** START OF RECORDS **

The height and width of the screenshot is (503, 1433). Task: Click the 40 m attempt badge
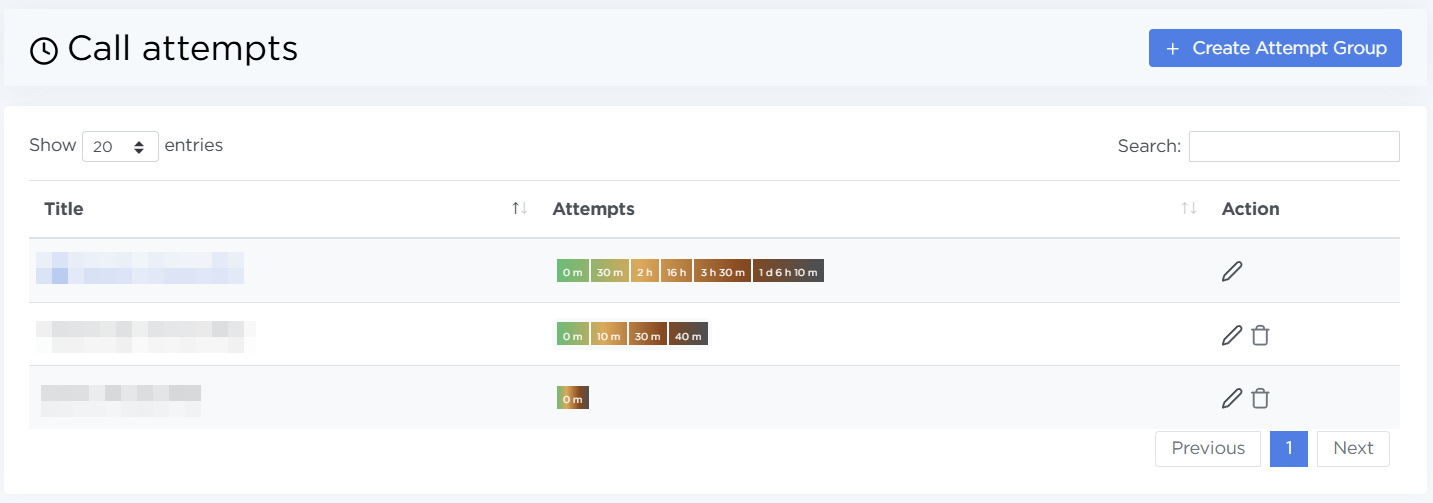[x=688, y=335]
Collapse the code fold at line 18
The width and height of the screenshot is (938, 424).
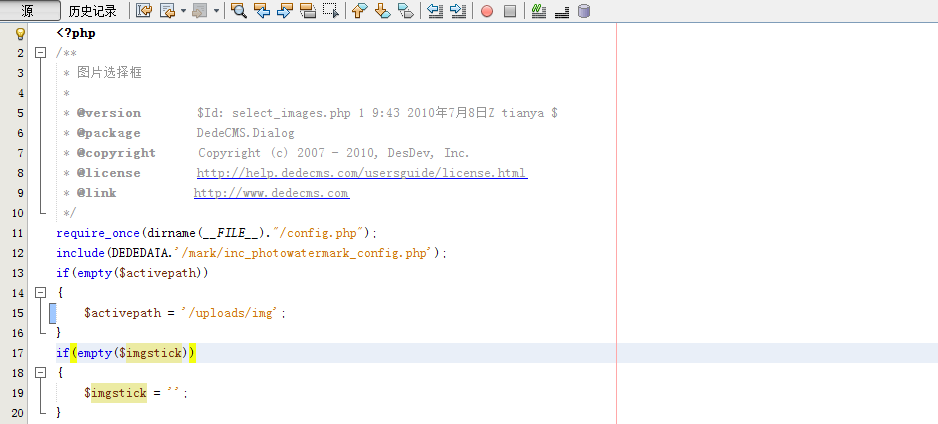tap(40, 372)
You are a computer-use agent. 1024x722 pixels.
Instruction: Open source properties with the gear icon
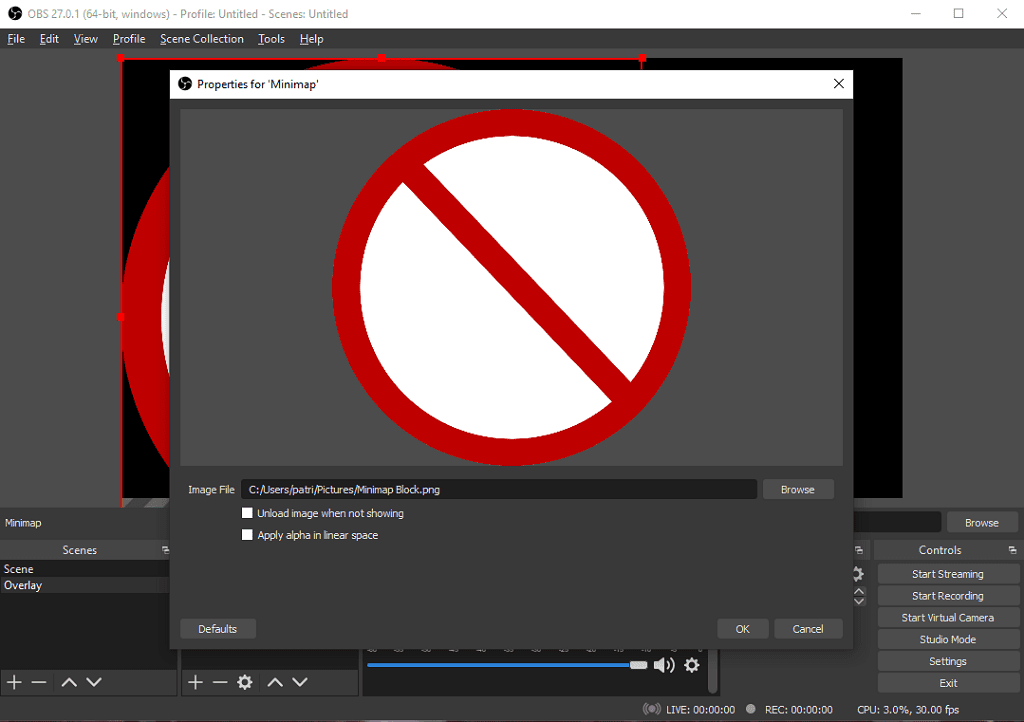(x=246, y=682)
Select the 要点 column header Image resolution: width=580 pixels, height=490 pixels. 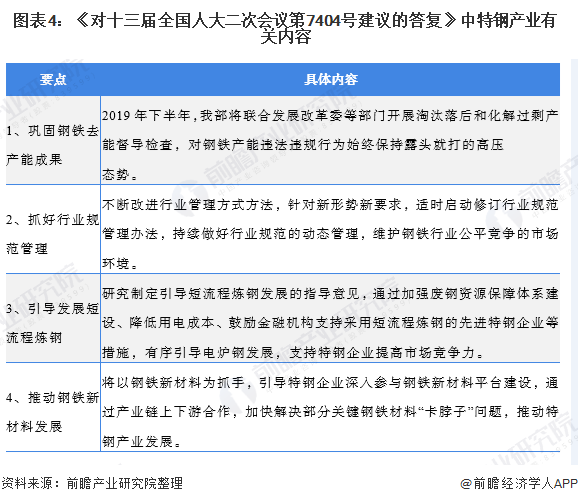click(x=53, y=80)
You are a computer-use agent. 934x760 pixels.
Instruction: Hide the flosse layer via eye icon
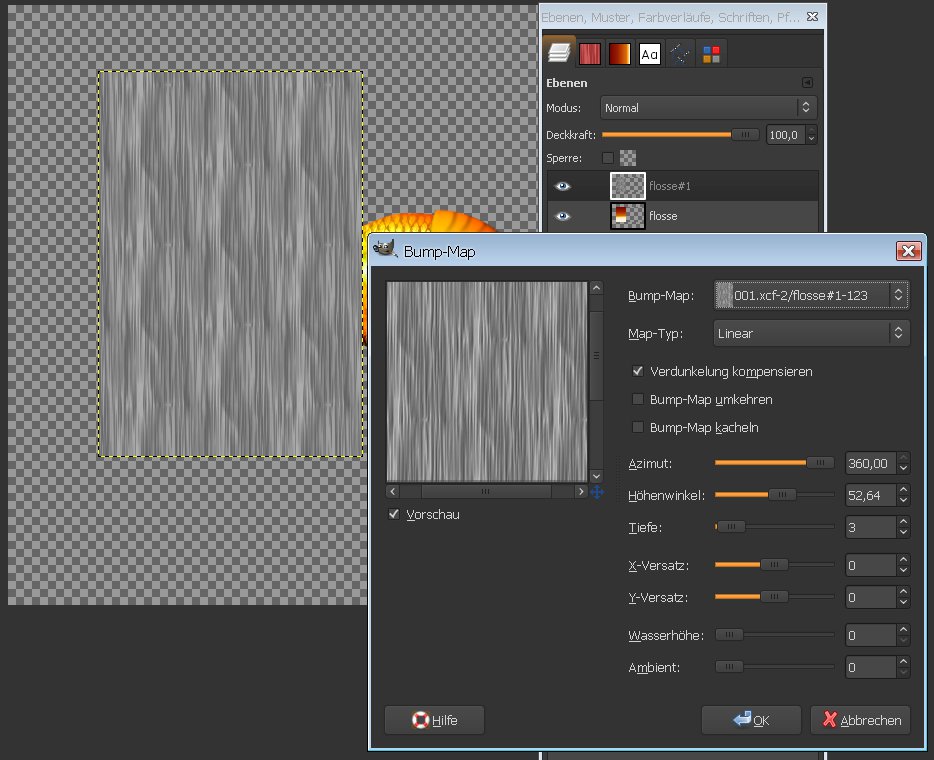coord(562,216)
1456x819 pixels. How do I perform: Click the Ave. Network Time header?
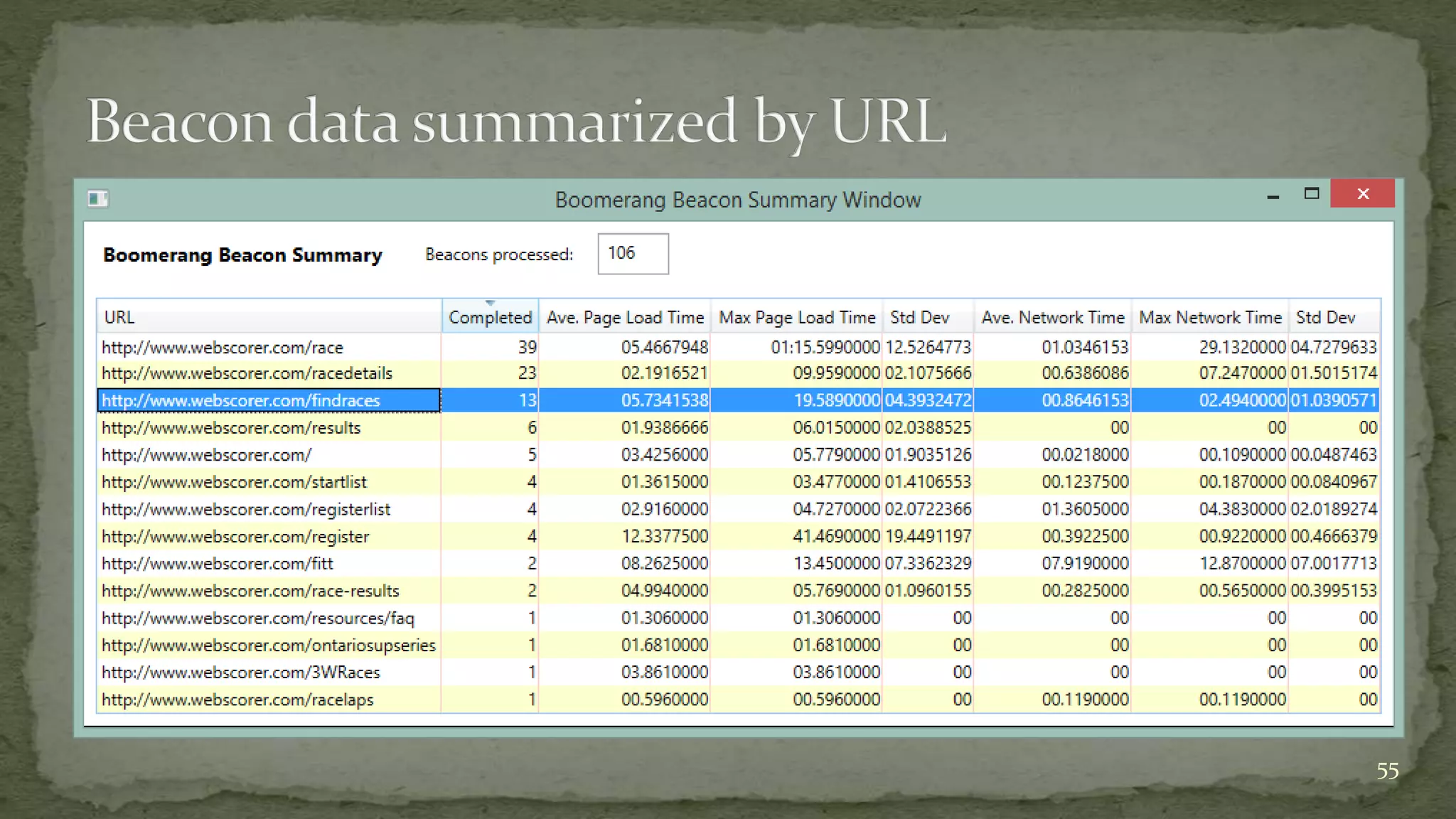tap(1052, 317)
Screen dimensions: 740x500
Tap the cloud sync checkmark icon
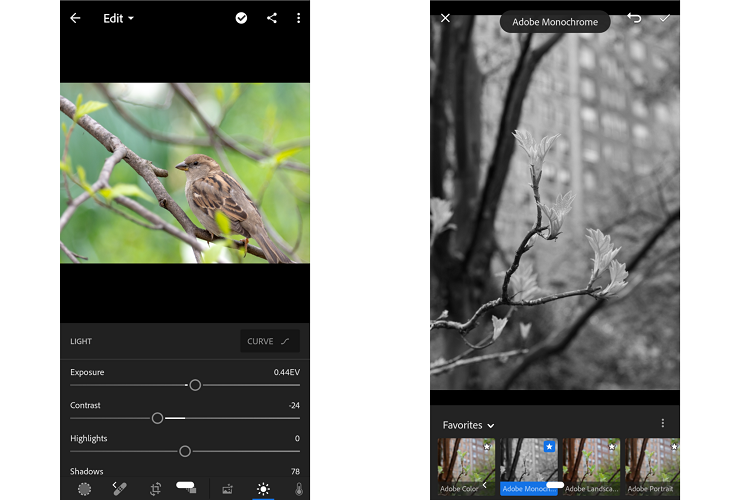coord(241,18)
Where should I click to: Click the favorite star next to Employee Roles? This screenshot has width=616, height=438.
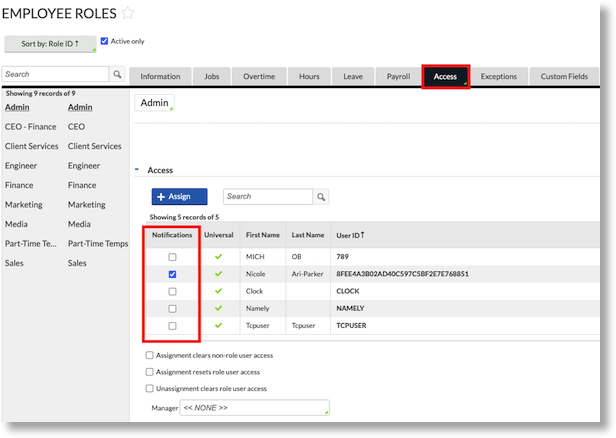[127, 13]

** END OF RECORDS **

AIM OF THE EXERCISE -
Pull out, word for word, the lines of the material starting with the line that contains "1456x819 pixels. How" and going on through the last line of the material, and leave out the pictures.

THE OUTPUT -
1456x819 pixels. How do I perform: Click the Ave. Network Time header?
tap(1052, 317)
Screen dimensions: 740x500
Tap the cloud sync checkmark icon
coord(241,18)
Where should I click to: Click the favorite star next to Employee Roles? This screenshot has width=616, height=438.
[127, 13]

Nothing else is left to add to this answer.